The Tampa 2 is particularly effective against teams who are playing from behind, because it limits big plays. It forces offenses to be patient and to settle for short gains and time-consuming drives. This may be due to the nature of the "bend-but-don't-break" 2-deep zone coverage scheme and responsibilities safeties play in the Tampa 2.

When executed properly, the Tampa 2 defense is difficult to beat, a reason for its longevity, having seen no fundamental changes since first introduced in 1996. Teams that have been successful against this defense have managed to run the ball up the middle past the defensive tackles, or throw passes in the seams between the outside linebackers and the cornerbacks (often the most effective receiver against a Tampa 2 defense is a tight end, since they often line up against this seam).
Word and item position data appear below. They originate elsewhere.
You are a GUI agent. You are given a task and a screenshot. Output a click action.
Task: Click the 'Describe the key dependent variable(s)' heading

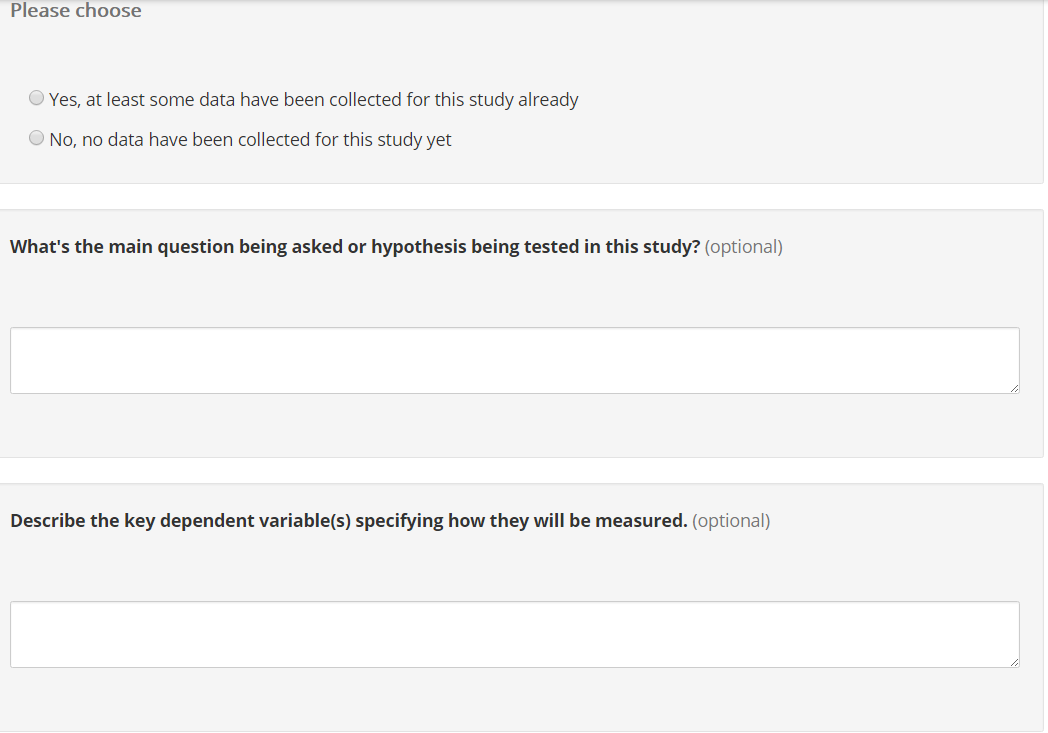348,521
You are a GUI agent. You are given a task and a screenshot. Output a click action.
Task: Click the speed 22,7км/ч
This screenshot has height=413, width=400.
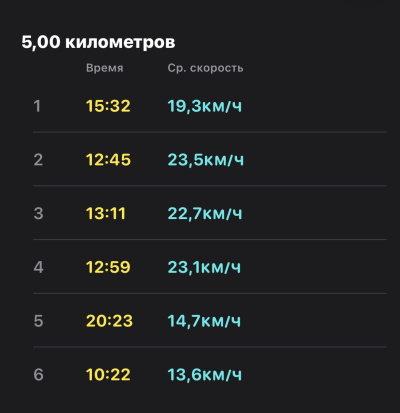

Other tactics that have shown to be effective on occasion are misdirection plays that take advantage of the defensive speed and rely on the defense 'over-running' the play (such as the middle linebacker rushing to the line of scrimmage on a play-action pass), or overloading the safeties by having multiple receivers running deep routes, creating more targets in a zone than defenders. Recently, some teams have also been able to exploit the seam between the cornerbacks and the safeties, when the quarterback can throw a pass to a receiver in that seam faster than the safety can rush up to close it and cover the receiver. A recent trend is for teams to send a receiver up the middle, creating a mismatch against the linebacker in coverage. The popularity of the Tampa 2 means that offenses are now finding it effective to exploit the deep middle, where the safeties have to cover the most ground.

==Run defense==
To defend running plays, the Tampa 2 is a single gap defense where each player is responsible for covering his own gap. The assigned gap changes with game conditions and personnel.

Typically this style of defense utilizes smaller but faster linemen and linebackers with above average speed. Also, the defensive backs must be above average hitters.

The key theme in stopping the run is directing traffic to the weak-side linebacker. It is therefore necessary to have a skilled tackler at the WLB position (e.g., Derrick Brooks, Lance Briggs, Sean Lee, Shaquille Leonard).